If these initial two stops have taken up most of your morning, head over to Via del Porto Fluviale (a stone’s throw from the Centrale Montemartini), where you will be spoilt for choice for lunch: from Slow Food or ethnic restaurants to trendy wine bars. But before that, don’t forget to admire the palazzo painted by Blu (via del Porto fluviale corner via delle Conce), internationally renowned Italian street artist. The former barracks of the Air force was occupied in 2003 and is now dominated by 27 enormous faces.
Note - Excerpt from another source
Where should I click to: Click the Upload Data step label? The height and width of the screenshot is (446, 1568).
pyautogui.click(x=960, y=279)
The windows have become the eyes of these characters, which are inspired by the world of comics and graphics, both in terms of the bright colours and the drawing style.
Your afternoon might begin with a nice walk to the Pyramid of Cestius (Piramide Cestia), which rises almost up to 37 m on the western side of piazzale Ostiense. It is the burial tomb of Gaius Cestius Epulone, an important figure in pre-Augustan Rome. It was built in 330 days (in concrete, bricks and Carrara marble) by the heirs of the deceased who would otherwise not have been eligible for their large inheritance, as we are told by the inscription on the western side of the monument. Inside is a small burial room with a barrel vaulted ceiling and original frescoes in the Pompeii style. The volume of the funeral cell is just over 1% of the entire pyramid which is much slenderer than the Egyptian pyramids. When Egypt became a Roman province in 30 B.C., its artistic culture thoroughly penetrated Rome, just as the Greek culture had when it definitively became part of the Roman Empire in 27 B.C.
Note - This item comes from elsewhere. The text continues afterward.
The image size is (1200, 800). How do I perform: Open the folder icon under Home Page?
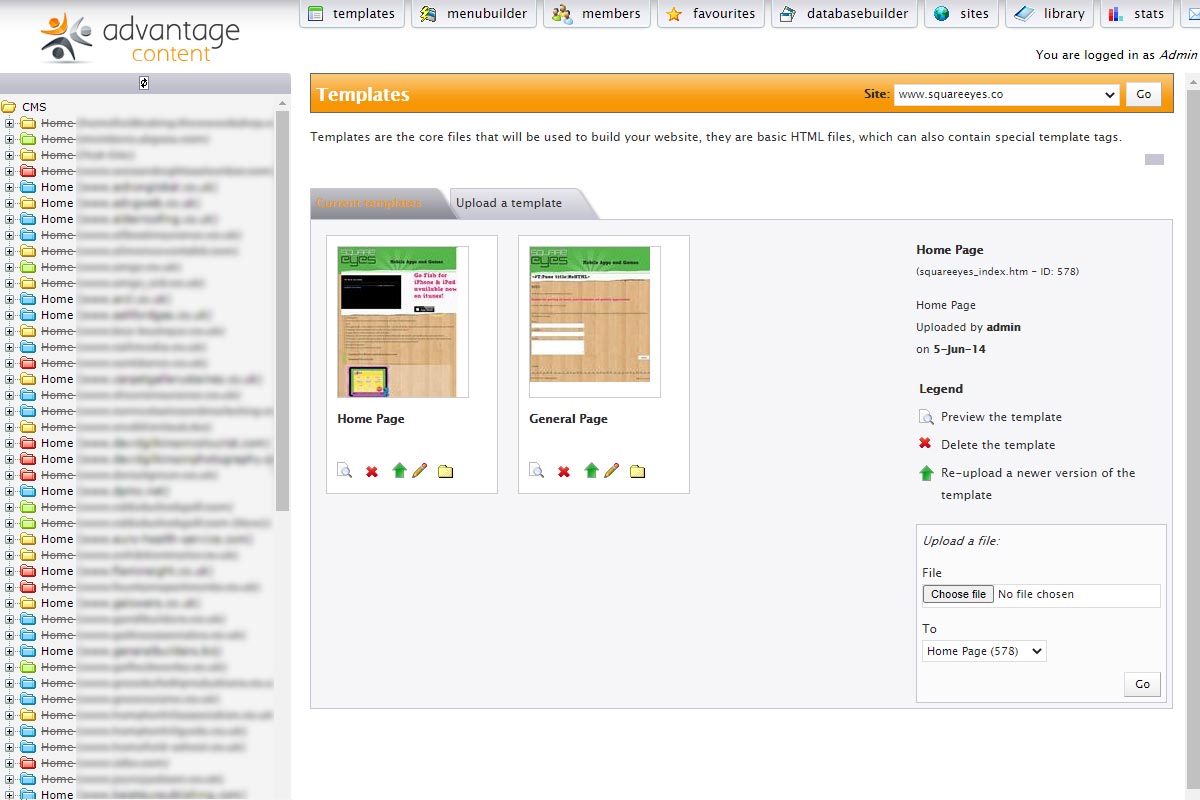[x=445, y=471]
From here, take the metro from the stop Pyramid (line B, direction Rebibbia/Conca d’Oro) and get off at the Colosseum. Since you have already seen Rome’s most famous monument, at least from the outside (see Day 1 of this tour for further information), keep walking along via dei Fori Imperiali which will bring you to Piazza Venezia, dominated by the marble Altar of the Fatherland (Altare della Patria). This monument dedicated to fallen soldiers was built between 1885 and 1905 and was designed by architect Giuseppe Sacconi.
Now you have two options for the end to your busy day in Rome.
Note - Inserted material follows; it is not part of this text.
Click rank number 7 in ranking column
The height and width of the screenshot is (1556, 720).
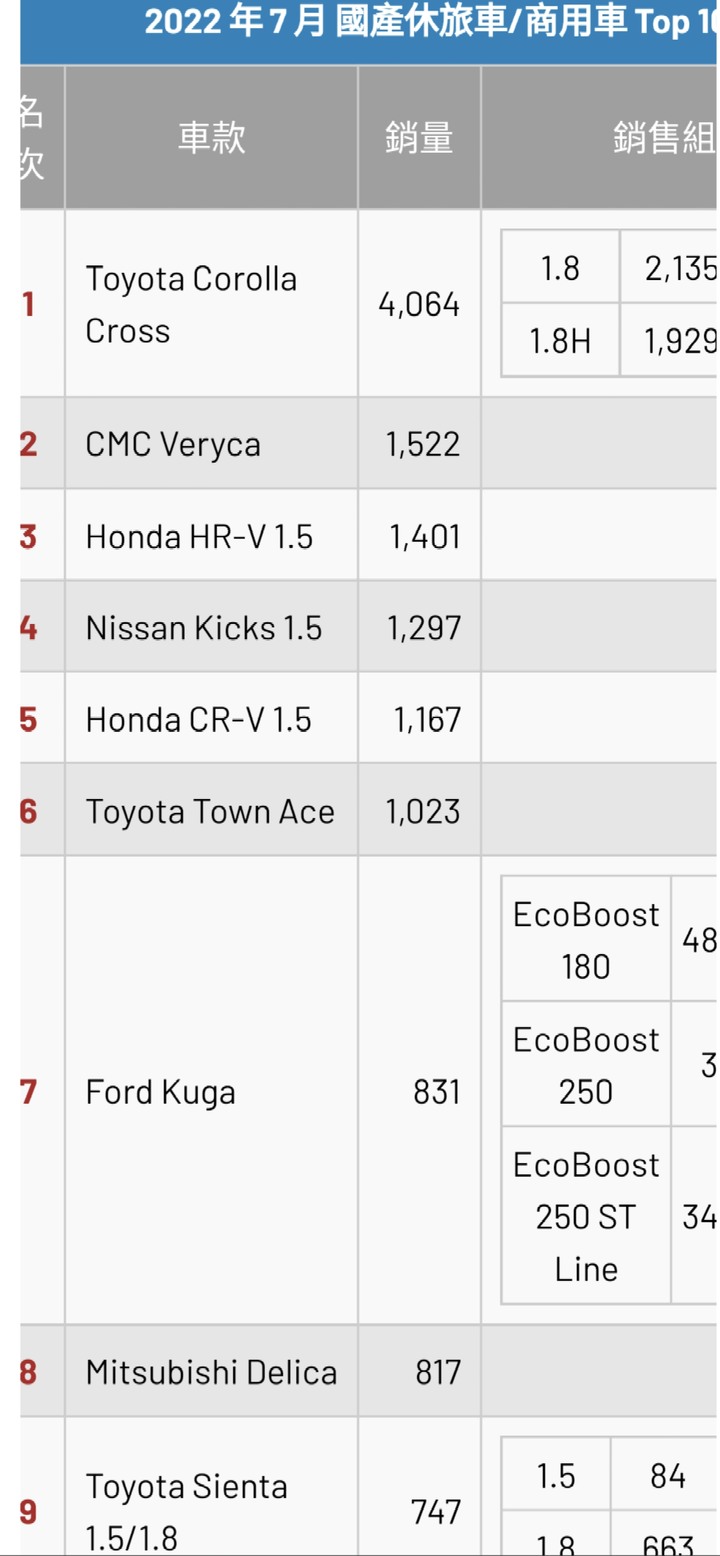29,1091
The first is to visit the Capitoline Museums (Musei Capitolini). To the right of the Altar of the Fatherland, climb up to piazza del Campidoglio, which was designed by Michelangelo for a commission by Paul III in the mid-sixteenth century. In the centre of the piazza is the copy of a bronze statue of Marcus Aurelius. The original was recently restored and is exhibited inside the museums in a new space named Esedra, a prestigious architectural project for the museum complex which is formed by two historic buildings: Palazzo Nuovo and Palazzo dei Conservatori, symbols of the city’s civic power since the Middle Ages. Inside the Palazzo dei Conservatori you will find the Conservator’s apartment which is home to ancient sculptures and mannerist frescoes. Do not miss the Pinacoteca on the second floor with work by Caravaggio, Carracci and Domenichino among others.
The second option is to visit the Museum of Imperial Fora and Trajan's Markets (Mercati di Traiano - Museo dei Fori Imperiali). This also offers an excellent view over the Forums since the access is to the north. Multimedia technology reconstructs the structure and function of the various buildings in the Forum, which were erected to match topographically with the Roman Forum from the royal-republican age and to fulfil its religious, political and administrative function.